Sunday, August 10, 2008

A New Olympiad: A Proposal

The Olympic Games have been a constant reality of life for almost everyone on this planet. The importance of the Games obviously varies for each individual, but I'd venture to say that no one alive remembers what life was like before there was an Olympics. It has always been there.

Consequently, it is easy to lose sight of how remarkable they really are. The concept of taking the very best athletes on the planet in multiple sports, putting them in one location for two weeks, and having them compete against each other is something that would be, if not for the fact that we see it done every couple of years, preposterous. And if not for the reality of the situation asserting itself biennially, it would sound more like a hypothetical scenario that a couple people would concoct in a bar after tipping a few too many back.

Certainly the Olympics aren't and haven't been perfect: political boycotts, interruption due to war, doping, bribery, and corruption have all been a part of its past, and there is no reason to assume problems won't arise in the future. However, given the political realities of the last 112 years, the Games probably stand as the greatest example of global cooperation and unity over that span. It is perhaps ironic that only competition can bring out cooperation, but it makes sense that given the mostly objective nature of sports, a set of rules and regulations can be more or less agreed upon by people of vastly different cultures and persuasions.

Still, if something as improbable as a global sports competition can be achieved, it gives one hope that other improbable achievements are attainable. Some hold out hope that the Olympics presage some kind of future in which wars are obsolete and the nations of this world co-exist in harmony. That would be nice, but I'd settle for another couple weeks of entertainment every few years. With that in mind, what are some possibilities for global events that could be scheduled during the Olympic off years?

Staying in the realm of competition, it would seem natural to balance competitions of the body with competitions of the mind. The problem with this is that intellectual contests don't make for great spectator events. Furthermore, true intellectual triumphs require weeks, months, and years of gradual progress for breakthroughs to develop. So as tempting as it would be to pit American versus Russian versus Japanese scientists in a single venue and tell them to race to develop an alternative to fossil fuels, it might be better to let the process play out naturally. And finally, the Nobel Prizes already exist as a sort of "Olympics of Science" right down to the awarding of actual medals, and the Nobel ceremonies don't get great ratings.

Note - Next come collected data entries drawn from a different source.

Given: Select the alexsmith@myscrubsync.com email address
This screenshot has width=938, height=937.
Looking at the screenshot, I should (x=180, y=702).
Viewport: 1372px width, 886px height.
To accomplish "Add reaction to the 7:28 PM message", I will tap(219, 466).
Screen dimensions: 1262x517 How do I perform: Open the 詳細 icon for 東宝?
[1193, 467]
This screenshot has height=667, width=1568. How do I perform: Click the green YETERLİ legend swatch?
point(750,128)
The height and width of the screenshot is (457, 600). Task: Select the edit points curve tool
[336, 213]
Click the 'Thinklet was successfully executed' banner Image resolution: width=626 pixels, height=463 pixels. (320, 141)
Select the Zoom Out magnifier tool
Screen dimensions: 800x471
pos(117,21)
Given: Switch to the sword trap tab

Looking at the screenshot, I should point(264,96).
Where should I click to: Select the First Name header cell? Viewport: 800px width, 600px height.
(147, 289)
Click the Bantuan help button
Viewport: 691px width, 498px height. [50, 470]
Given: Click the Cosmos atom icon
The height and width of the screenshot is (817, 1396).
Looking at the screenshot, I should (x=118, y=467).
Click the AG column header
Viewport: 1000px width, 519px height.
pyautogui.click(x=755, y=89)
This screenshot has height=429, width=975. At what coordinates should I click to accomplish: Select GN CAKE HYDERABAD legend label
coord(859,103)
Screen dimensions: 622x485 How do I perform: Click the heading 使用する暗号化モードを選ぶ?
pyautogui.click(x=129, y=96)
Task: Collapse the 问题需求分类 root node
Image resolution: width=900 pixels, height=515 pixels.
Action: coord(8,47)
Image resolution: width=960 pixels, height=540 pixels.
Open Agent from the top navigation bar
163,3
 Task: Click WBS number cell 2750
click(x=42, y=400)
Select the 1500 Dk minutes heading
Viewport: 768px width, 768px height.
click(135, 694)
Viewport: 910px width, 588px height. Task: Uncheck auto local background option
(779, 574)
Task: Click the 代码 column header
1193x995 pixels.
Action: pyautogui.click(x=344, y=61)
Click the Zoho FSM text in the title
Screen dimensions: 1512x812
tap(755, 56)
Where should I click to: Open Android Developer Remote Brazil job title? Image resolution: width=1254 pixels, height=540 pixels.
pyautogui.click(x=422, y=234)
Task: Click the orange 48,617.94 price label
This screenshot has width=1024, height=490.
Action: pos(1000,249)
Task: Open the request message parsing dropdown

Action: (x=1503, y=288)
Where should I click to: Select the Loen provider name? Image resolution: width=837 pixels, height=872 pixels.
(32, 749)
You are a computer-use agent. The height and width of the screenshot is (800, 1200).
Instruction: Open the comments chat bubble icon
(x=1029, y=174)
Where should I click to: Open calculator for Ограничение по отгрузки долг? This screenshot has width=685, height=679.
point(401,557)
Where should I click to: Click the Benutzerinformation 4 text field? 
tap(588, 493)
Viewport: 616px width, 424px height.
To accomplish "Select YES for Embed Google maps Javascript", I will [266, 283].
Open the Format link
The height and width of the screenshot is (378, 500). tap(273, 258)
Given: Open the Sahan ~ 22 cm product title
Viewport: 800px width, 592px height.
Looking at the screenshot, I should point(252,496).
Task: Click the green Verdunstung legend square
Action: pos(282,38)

The next thought is a kind of artistic competition. Unfortunately, this has already been tried. Yes, at one time you could actually win an Olympic gold in sculpture. This is not a bad idea in theory, but given the subjective nature of art, and cultural variation in ideas about what makes good art, it is hard to see this ever making a comeback. Also, though the actual products of art could perhaps be enjoyed by spectators, the process of composing the works of art doesn't lend itself to great television.

But all hope is not lost. There is a relatively new invention that could be unified under a global organizing body: reality television.

I've never actually watched an episode of Survivor, but I would be tempted to tune in to see how an American would fare on an island populated by a representative of each country of the G8. I've never watched an episode of The Amazing Race, but I think the show would actually live up to its name if it had a team from every country in the world. I've never watched The Mole, but the prospect of adding international intrigue may compel me to tune in. I'm thinking you could perhaps up the ante by putting seats on the U.N. Security Council up as stakes. Though the concept of World Idol apparently fell flat a couple years back, incorporating it into an Olympiad of Reality Shows would likely revive the concept. You could also have grand versions of Wife Swap in which world leaders would trade countries for a week, or The Biggest Loser in which nations would compete to trim deficits.

However, my proposal would probably require a slight modification to the Olympic Motto ("Citius, Altius, Fortius"). One needn't be faster, higher, or stronger to compete in these games. I wonder what the Latin is for "more entertaining."